Starting the flight training journey is challenging. The first actionable decision of a pilot’s career is where to train. The goal is to find the best possible training. Yet financially, the options can be narrowed significantly. For many aspiring aviators, the cost of flight training continues to be the biggest challenge to overcome, despite industry efforts to amplify availability of scholarships.
One of the most important factors to consider is speed of training. As you may be aware, seniority is key. Seniority dictates pay, schedule and overall quality of life. Opting for a renowned university training provider may sound logical, yet capacity constraints have forced reductions in flying opportunities, in order to accommodate all students. On the other hand, accelerated programs may be too much to take in for some. We all have different learning styles and preferences, and we are certainly not all equally equipped to fit into the “accelerated program” mold.
Training curriculum is likewise an important factor to consider. The more structured the training, the more aligned it is to airline-style training. Concepts such as flows, callouts and checklists are the cornerstones of airlines’ operating procedures. Hence, learning these concepts early will be highly beneficial at later stages because it will facilitate a smoother transition. For those who learn linearly (following a “building blocks” approach) Part 141 training may be more suitable than Part 61 curricula.
Availability of equipment is directly associated with speed of training. The more aircraft, the greater the flight training throughput. Newer aircraft will inherently have fewer maintenance issues, increasing the resource utilization rates. Higher resource availability equates to more flying opportunities, even the prospects to pursue extra training activities. Likewise, modern glass-cockpit displays and avionics will create an easier airline transition onto jet aircraft instrument and engine displays.

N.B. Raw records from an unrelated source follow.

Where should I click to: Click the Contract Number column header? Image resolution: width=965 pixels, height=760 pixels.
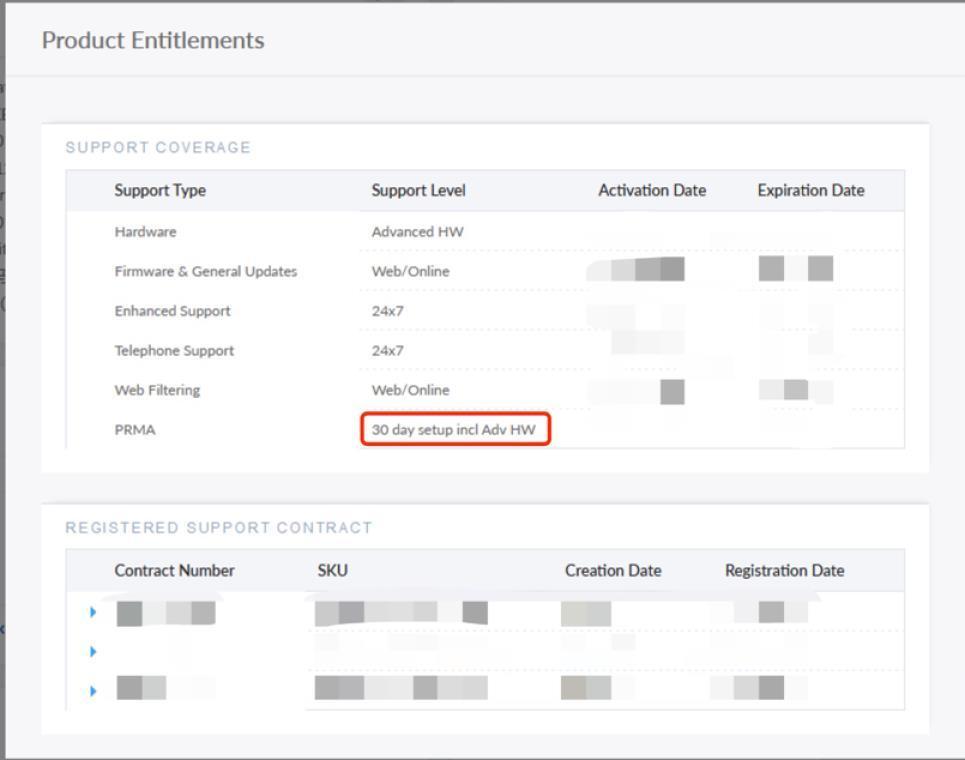[x=174, y=570]
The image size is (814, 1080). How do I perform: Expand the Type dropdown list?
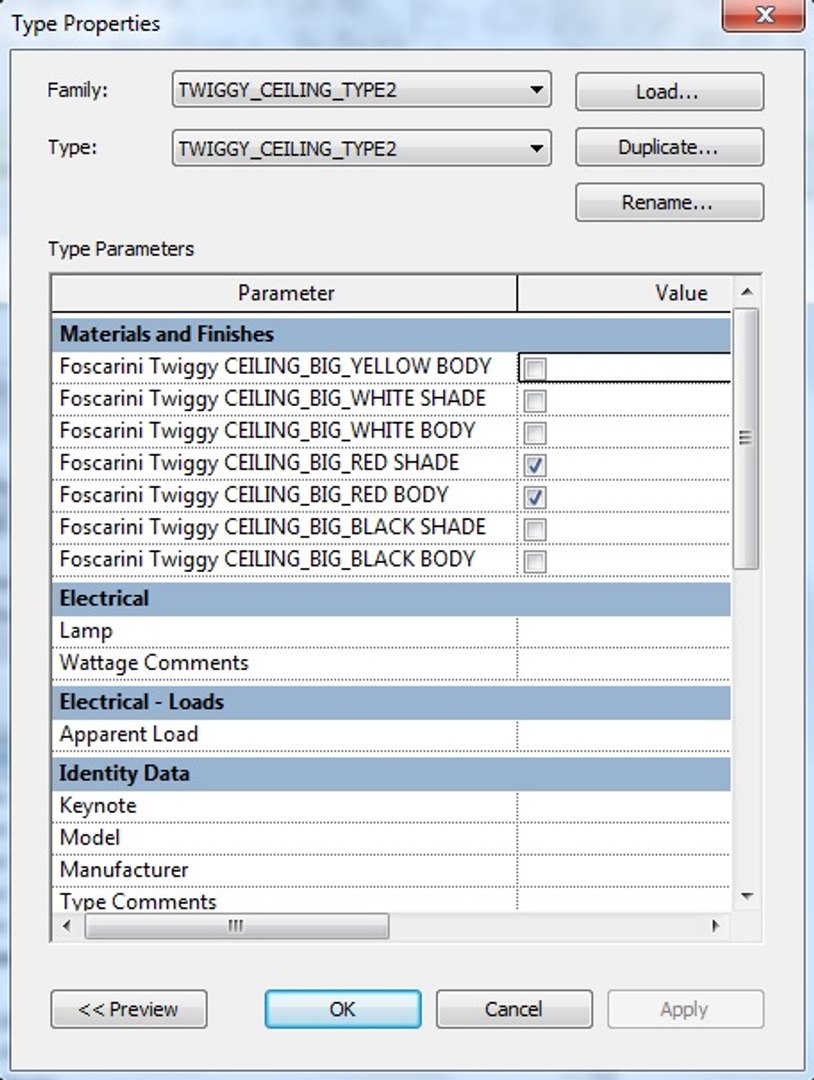coord(538,149)
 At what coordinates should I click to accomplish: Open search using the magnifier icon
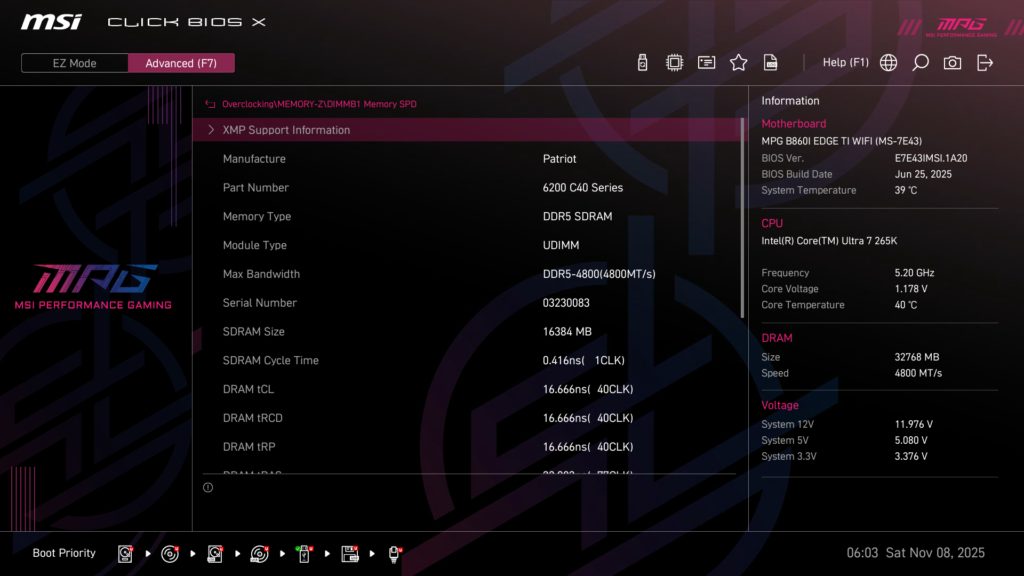[x=919, y=61]
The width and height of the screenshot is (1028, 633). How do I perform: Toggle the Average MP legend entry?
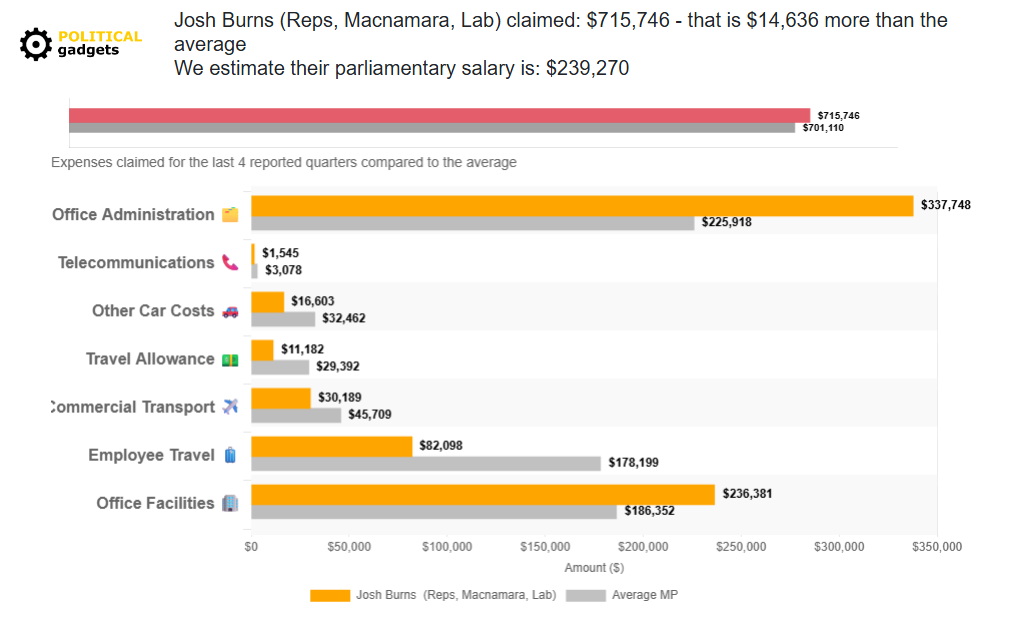click(x=644, y=594)
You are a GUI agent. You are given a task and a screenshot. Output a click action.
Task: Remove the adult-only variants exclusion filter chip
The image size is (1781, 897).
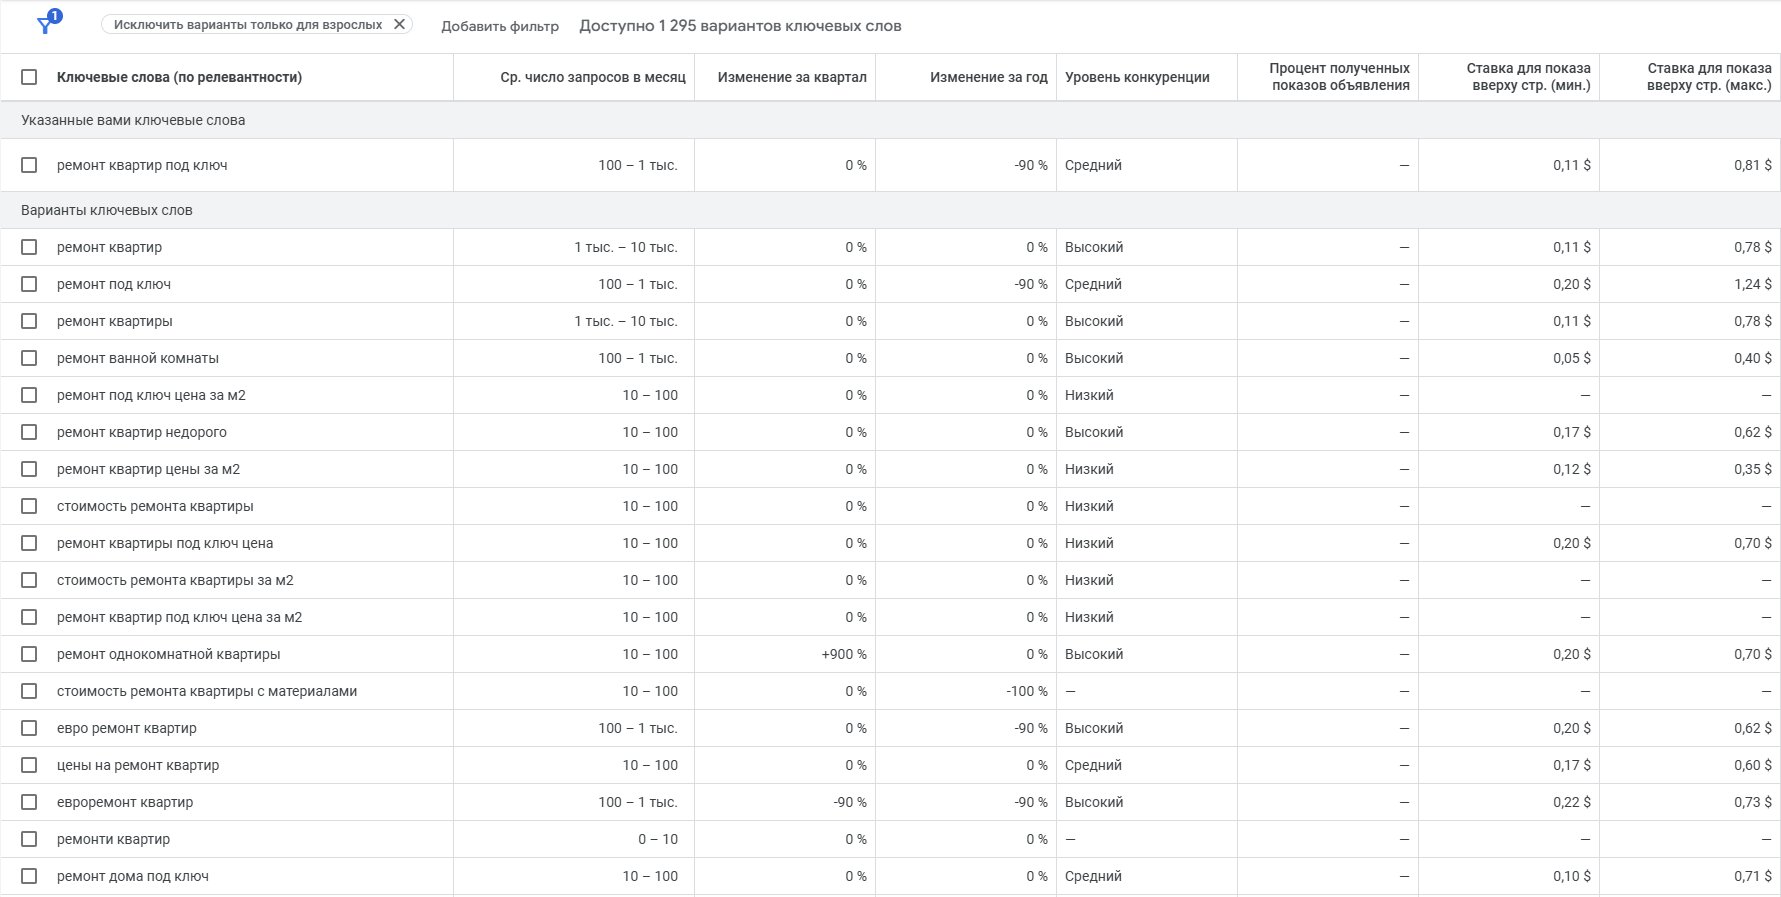(399, 24)
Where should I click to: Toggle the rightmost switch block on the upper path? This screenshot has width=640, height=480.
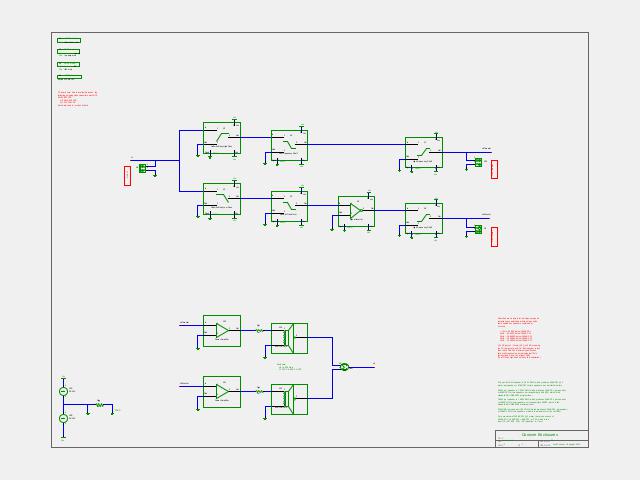pos(424,152)
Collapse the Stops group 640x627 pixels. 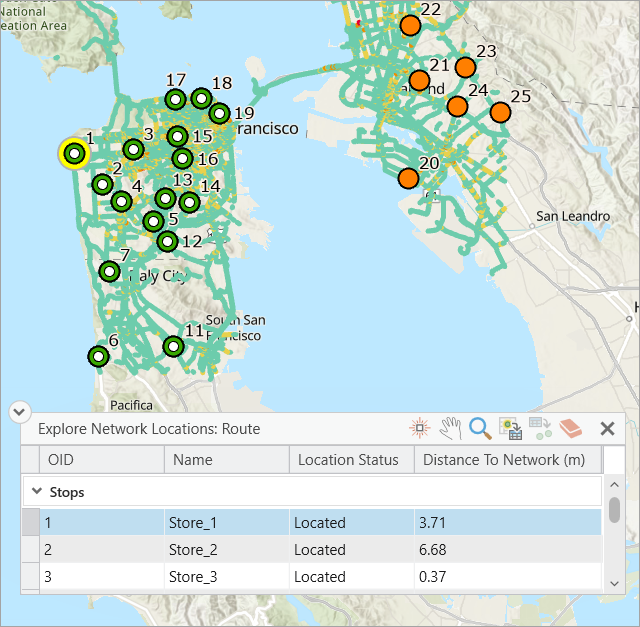coord(37,492)
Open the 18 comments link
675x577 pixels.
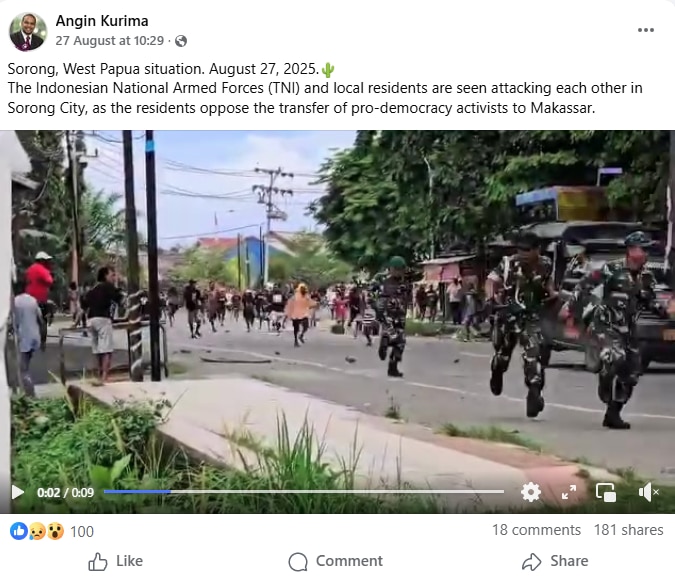coord(536,530)
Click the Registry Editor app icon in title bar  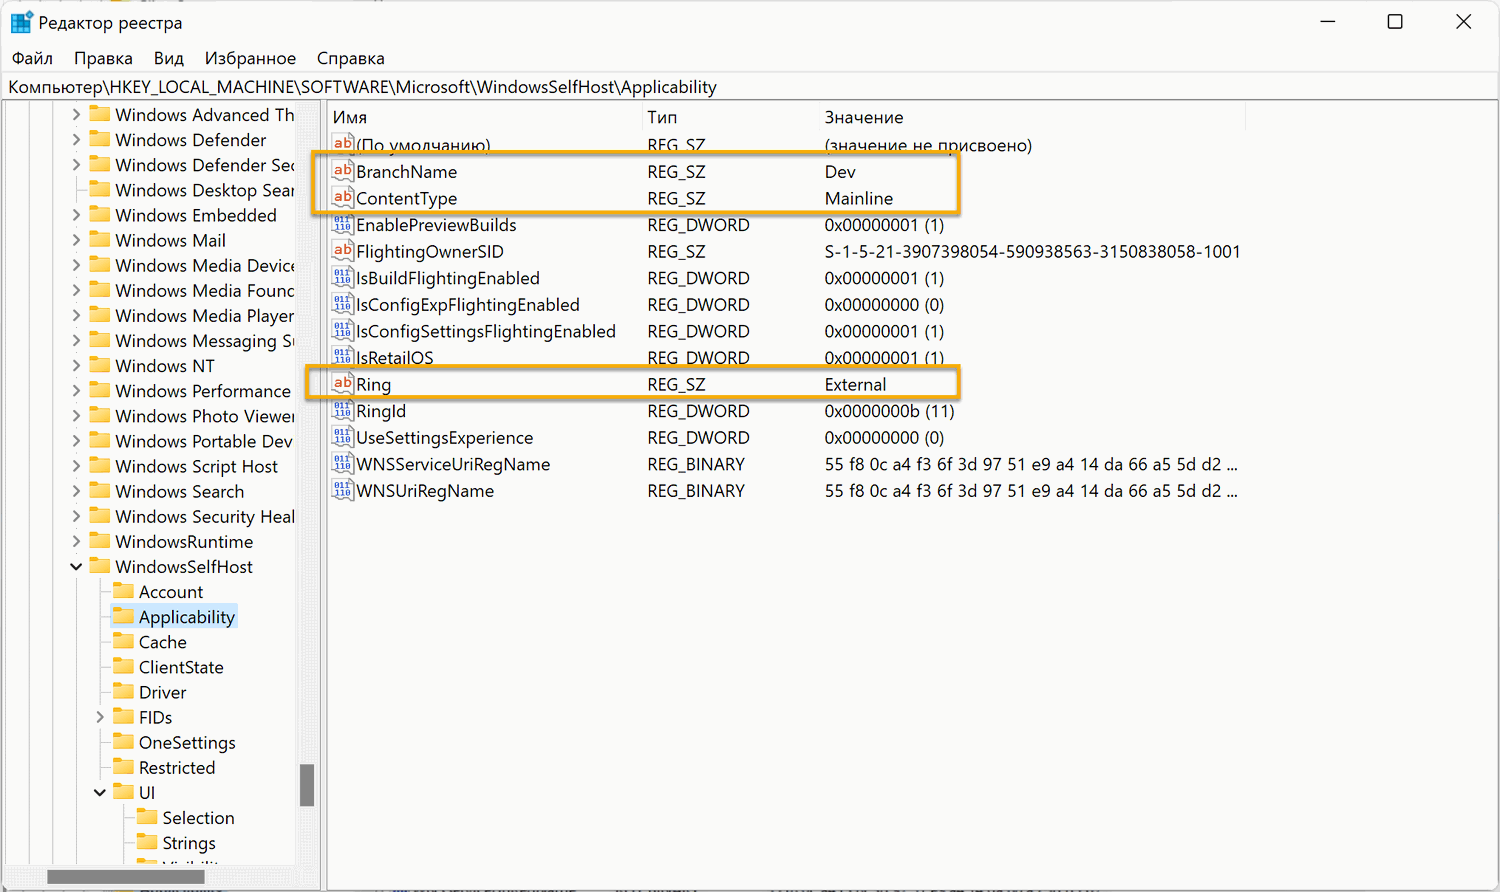[x=21, y=22]
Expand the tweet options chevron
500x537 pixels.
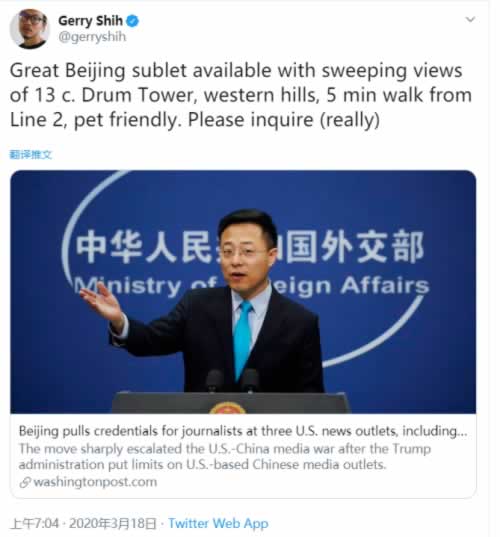470,20
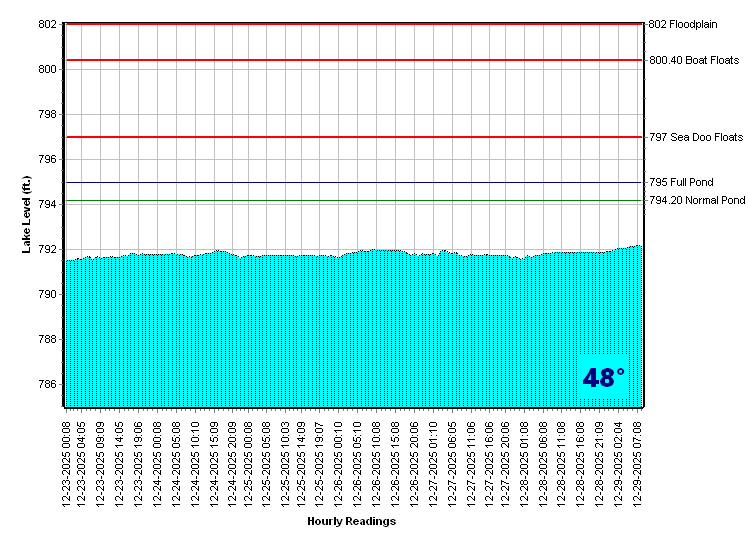Viewport: 750px width, 550px height.
Task: Click the 800.40 Boat Floats label
Action: [694, 60]
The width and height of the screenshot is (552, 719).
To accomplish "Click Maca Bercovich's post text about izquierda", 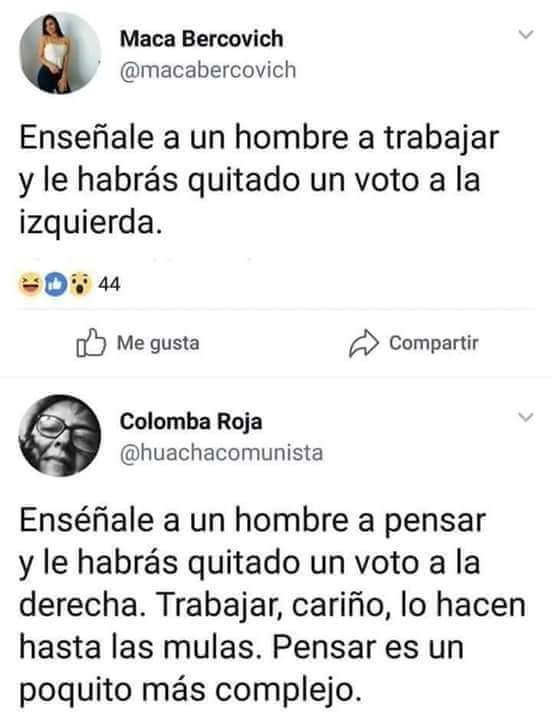I will (259, 180).
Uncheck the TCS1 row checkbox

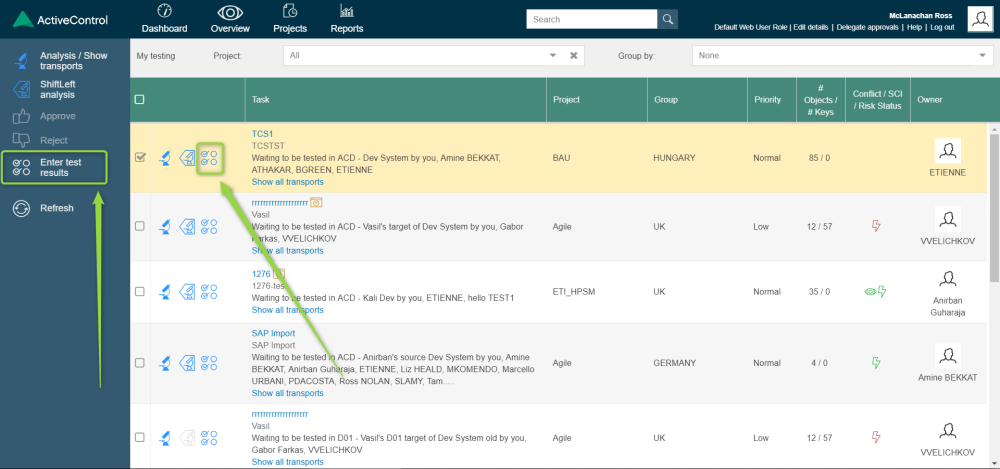pos(140,157)
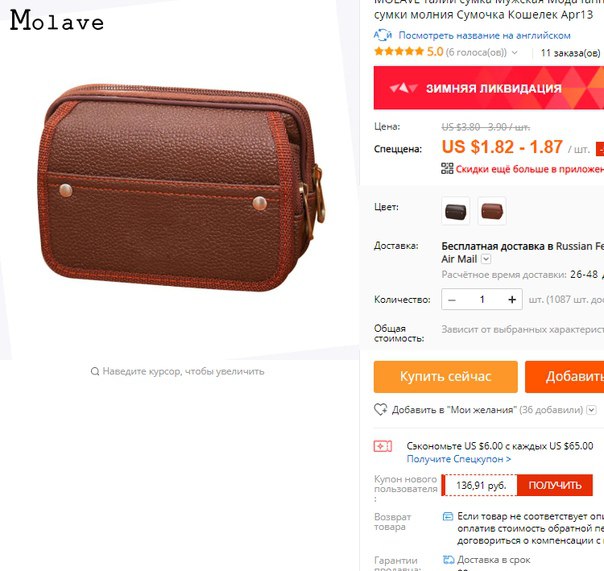The height and width of the screenshot is (571, 604).
Task: Select the light brown color option
Action: coord(492,211)
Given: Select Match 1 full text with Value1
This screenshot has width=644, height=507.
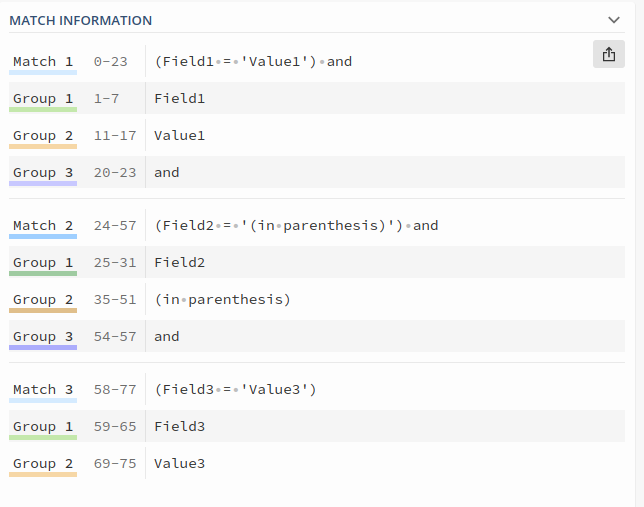Looking at the screenshot, I should (x=253, y=62).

Finally, look out for career path opportunities. These may include pathway programs, financial incentives, ambassador roles, among others. Each flight school or university may also be partnered with multiple programs. By building a connection with recruiters and line pilots, you will also be making meaningful industry connections and learning new aspects about the industry. Depending on your individual goals and professional aspirations, take time to review the advantages and disadvantages associated with each of these partnerships.
Whether you are planning to begin or have already started your flight training journey, you should always do what works best for you. It is evident that there is no sole factor that should be determining. Thus, picking a flight school that meets your own individual learning needs and preferences will guarantee a successful path forward.